As an introductory project, this AI Calendar Agent has several limitations and offers numerous avenues for expansion:
- Lack of Persistence: All events are stored in memory and are lost when the program exits.
- Enhancement: Implement saving and loading events from a file (e.g., JSON, CSV) or a simple database (e.g., SQLite).
- Simple NLP: Relies heavily on exact regular expression matches.
- Enhancement: Incorporate more advanced NLP techniques (e.g., fuzzy matching, entity recognition using libraries like SpaCy or NLTK) for greater flexibility in user input.
- No Context Retention: Each command is processed independently.
- Enhancement: Implement basic dialogue management to handle follow-up questions or contextual references (e.g., "What about tomorrow?" after viewing today's events).
- No Conflict Resolution: Does not check for overlapping events.
- Enhancement: Add logic to detect and notify the user of potential schedule conflicts.
- No Recurring Events: Cannot handle events that repeat daily, weekly, etc.
- Enhancement: Introduce a mechanism for defining and managing recurring events.
- Basic Error Handling: Error messages are functional but could be more user-friendly.
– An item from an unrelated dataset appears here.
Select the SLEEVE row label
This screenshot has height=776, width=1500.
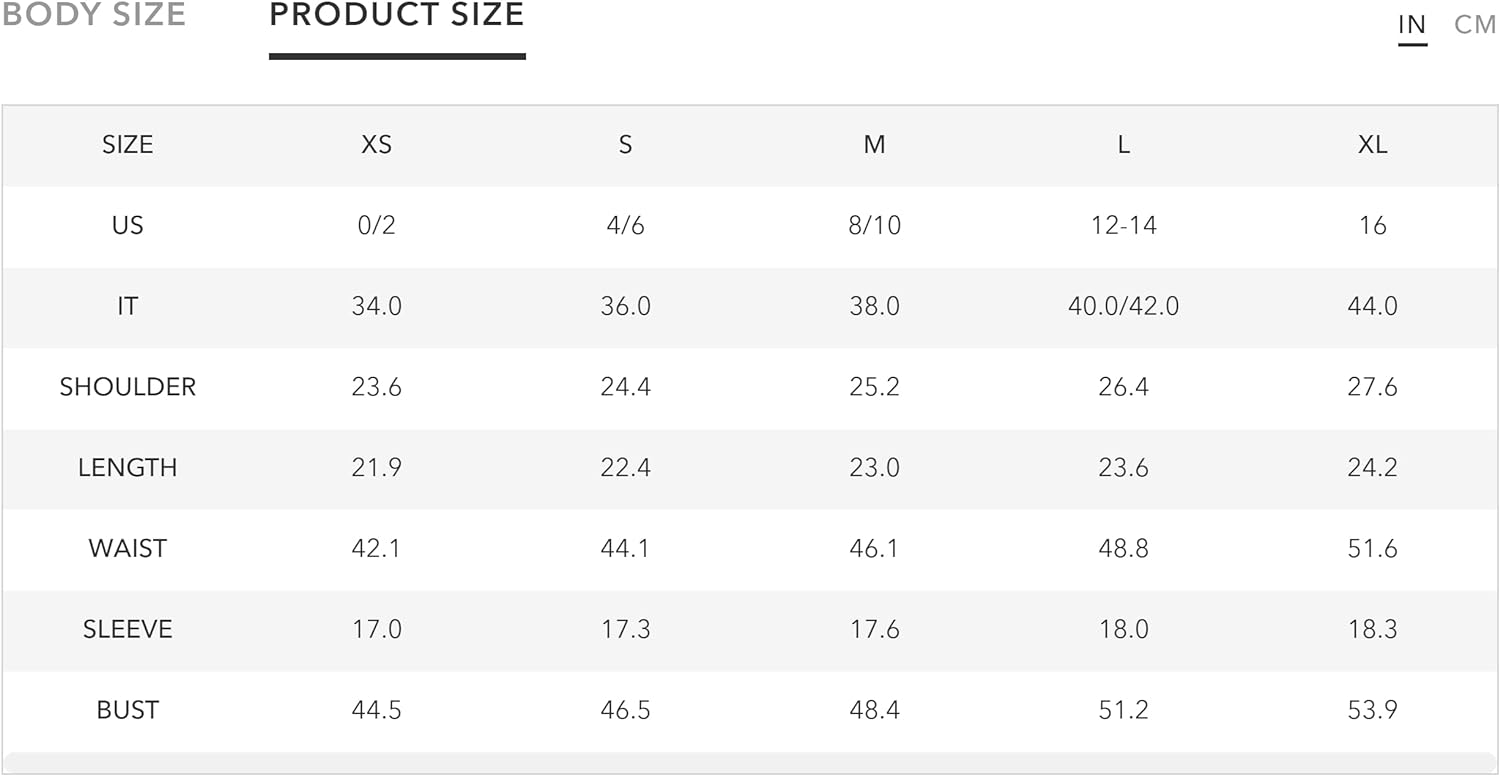click(x=127, y=630)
- Enhancement: Improve error feedback and guide users towards correct command structures.
- Time Zone Support: All times are assumed to be in the local timezone.
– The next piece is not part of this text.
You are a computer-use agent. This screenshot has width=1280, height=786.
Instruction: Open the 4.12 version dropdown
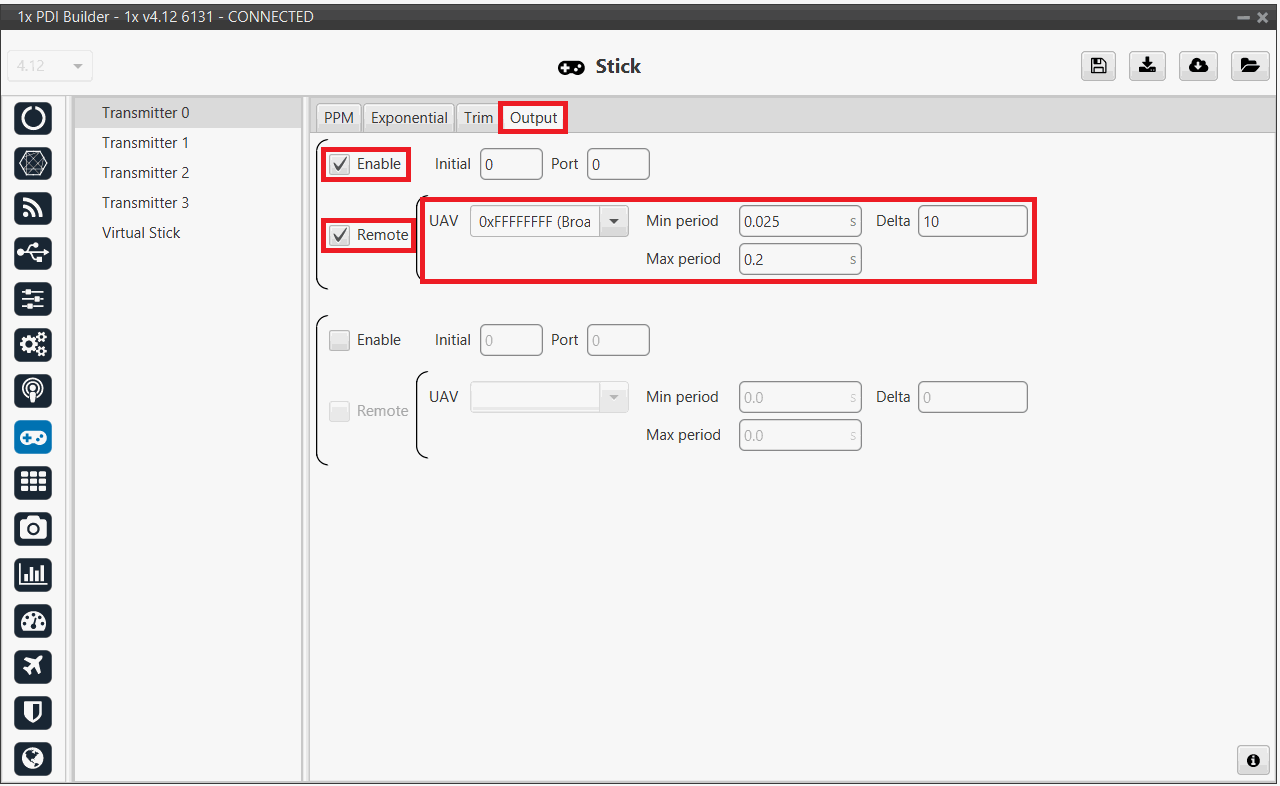(x=50, y=66)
- Enhancement: Add support for specifying and converting between time zones.
Contributions are welcome! If you have suggestions for improvements, bug fixes, or new features, please feel free to:
- Fork the repository.
- Create a new branch (
git checkout -b feature/your-feature
). - Make your changes.
- Commit your changes (
git commit -m 'Add <your-feature>'
). - Push to the branch (
git push origin feature/your-feature
). - Open a Pull Request.
This project is open-source and available under the MIT License.